THE PROBLEM
The lines to reproduce run from the first one below to the line containing "CSC Centers in Puducherry (840, 2246)", both included. Reproduce them exactly and nothing else.

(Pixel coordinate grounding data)

====================

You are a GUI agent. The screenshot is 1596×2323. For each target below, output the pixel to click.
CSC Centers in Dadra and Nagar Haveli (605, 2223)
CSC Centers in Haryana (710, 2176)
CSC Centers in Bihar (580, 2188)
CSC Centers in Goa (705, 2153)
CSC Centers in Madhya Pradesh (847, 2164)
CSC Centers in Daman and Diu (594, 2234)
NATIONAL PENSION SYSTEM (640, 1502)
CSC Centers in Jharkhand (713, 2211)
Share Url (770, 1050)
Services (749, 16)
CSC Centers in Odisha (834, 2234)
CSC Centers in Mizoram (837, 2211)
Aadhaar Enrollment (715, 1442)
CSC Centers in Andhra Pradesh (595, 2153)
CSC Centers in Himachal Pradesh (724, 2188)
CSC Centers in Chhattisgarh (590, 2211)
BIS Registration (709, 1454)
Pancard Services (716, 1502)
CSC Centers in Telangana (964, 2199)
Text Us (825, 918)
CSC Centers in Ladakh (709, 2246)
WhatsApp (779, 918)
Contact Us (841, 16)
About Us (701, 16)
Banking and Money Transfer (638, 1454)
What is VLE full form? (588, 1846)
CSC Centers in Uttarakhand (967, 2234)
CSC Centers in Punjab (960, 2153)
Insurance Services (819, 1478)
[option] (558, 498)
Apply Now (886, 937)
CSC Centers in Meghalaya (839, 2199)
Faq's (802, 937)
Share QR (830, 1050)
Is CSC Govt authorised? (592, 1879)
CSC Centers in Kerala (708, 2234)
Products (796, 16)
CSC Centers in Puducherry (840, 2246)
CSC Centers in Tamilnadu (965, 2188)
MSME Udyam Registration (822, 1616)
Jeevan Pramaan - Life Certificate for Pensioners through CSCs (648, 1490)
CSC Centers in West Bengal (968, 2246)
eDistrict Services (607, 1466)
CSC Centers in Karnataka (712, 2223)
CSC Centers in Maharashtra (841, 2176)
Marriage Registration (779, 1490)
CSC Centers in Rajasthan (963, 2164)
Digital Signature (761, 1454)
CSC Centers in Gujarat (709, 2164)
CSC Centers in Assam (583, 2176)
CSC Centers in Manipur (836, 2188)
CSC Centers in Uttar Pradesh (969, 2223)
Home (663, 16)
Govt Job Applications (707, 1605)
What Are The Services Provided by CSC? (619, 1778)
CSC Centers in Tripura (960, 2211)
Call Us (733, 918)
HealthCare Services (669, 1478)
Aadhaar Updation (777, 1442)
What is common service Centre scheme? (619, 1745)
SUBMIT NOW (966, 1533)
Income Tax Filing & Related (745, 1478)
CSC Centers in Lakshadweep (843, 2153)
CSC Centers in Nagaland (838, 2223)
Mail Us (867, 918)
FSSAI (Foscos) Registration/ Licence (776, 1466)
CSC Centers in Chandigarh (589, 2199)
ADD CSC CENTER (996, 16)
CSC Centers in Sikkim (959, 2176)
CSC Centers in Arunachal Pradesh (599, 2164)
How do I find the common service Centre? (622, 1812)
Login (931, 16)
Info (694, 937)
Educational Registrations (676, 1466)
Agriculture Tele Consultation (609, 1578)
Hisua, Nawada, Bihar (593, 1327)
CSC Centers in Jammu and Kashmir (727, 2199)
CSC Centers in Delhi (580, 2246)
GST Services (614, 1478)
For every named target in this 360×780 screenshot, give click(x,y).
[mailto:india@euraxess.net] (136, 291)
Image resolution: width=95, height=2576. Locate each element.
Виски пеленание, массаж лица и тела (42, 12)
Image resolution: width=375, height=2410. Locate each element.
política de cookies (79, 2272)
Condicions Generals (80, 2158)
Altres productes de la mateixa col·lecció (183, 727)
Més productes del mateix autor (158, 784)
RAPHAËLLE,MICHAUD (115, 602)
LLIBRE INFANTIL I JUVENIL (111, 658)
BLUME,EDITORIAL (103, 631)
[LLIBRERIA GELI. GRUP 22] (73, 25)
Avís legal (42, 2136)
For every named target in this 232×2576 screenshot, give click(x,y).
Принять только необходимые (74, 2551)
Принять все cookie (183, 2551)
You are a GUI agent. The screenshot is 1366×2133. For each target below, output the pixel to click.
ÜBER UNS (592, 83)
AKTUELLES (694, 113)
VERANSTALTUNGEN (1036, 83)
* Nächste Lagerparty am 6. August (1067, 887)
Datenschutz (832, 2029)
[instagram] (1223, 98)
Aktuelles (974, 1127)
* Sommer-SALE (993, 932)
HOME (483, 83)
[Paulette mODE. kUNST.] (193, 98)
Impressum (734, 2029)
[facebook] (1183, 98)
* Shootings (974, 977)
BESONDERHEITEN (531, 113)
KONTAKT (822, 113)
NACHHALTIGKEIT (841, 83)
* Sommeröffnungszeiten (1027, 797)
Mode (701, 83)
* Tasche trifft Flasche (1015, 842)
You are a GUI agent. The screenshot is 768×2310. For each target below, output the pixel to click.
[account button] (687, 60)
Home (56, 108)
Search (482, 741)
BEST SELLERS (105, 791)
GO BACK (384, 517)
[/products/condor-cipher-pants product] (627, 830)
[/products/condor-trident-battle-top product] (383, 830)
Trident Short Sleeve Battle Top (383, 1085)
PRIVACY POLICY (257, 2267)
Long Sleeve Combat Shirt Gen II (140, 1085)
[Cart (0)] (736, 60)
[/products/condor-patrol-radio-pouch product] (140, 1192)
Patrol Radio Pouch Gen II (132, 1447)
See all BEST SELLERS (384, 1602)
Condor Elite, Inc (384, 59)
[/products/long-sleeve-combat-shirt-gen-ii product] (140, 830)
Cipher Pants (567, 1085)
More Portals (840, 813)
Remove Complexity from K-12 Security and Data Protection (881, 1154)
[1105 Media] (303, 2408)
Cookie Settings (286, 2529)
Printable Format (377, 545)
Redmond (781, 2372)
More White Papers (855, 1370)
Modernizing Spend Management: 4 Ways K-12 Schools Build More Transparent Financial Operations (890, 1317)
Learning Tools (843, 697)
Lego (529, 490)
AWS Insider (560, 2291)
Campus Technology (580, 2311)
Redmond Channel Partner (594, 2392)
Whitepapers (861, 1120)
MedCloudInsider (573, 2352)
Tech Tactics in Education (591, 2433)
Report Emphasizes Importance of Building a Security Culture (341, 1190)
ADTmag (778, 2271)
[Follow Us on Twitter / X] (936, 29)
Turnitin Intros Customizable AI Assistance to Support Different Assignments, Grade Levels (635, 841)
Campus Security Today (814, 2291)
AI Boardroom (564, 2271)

====================

EXERCISE RESULT
You are a GUI agent. The screenshot is 1596×2323. For each target below, output the pixel to click.
CSC Centers in Dadra and Nagar Haveli (605, 2223)
CSC Centers in Haryana (710, 2176)
CSC Centers in Bihar (580, 2188)
CSC Centers in Goa (705, 2153)
CSC Centers in Madhya Pradesh (847, 2164)
CSC Centers in Daman and Diu (594, 2234)
NATIONAL PENSION SYSTEM (640, 1502)
CSC Centers in Jharkhand (713, 2211)
Share Url (770, 1050)
Services (749, 16)
CSC Centers in Odisha (834, 2234)
CSC Centers in Mizoram (837, 2211)
Aadhaar Enrollment (715, 1442)
CSC Centers in Andhra Pradesh (595, 2153)
CSC Centers in Himachal Pradesh (724, 2188)
CSC Centers in Chhattisgarh (590, 2211)
BIS Registration (709, 1454)
Pancard Services (716, 1502)
CSC Centers in Telangana (964, 2199)
Text Us (825, 918)
CSC Centers in Ladakh (709, 2246)
WhatsApp (779, 918)
Contact Us (841, 16)
About Us (701, 16)
Banking and Money Transfer (638, 1454)
What is VLE full form? (588, 1846)
CSC Centers in Uttarakhand (967, 2234)
CSC Centers in Punjab (960, 2153)
Insurance Services (819, 1478)
[option] (558, 498)
Apply Now (886, 937)
CSC Centers in Meghalaya (839, 2199)
Faq's (802, 937)
Share QR (830, 1050)
Is CSC Govt authorised? (592, 1879)
CSC Centers in Kerala (708, 2234)
Products (796, 16)
CSC Centers in Puducherry (840, 2246)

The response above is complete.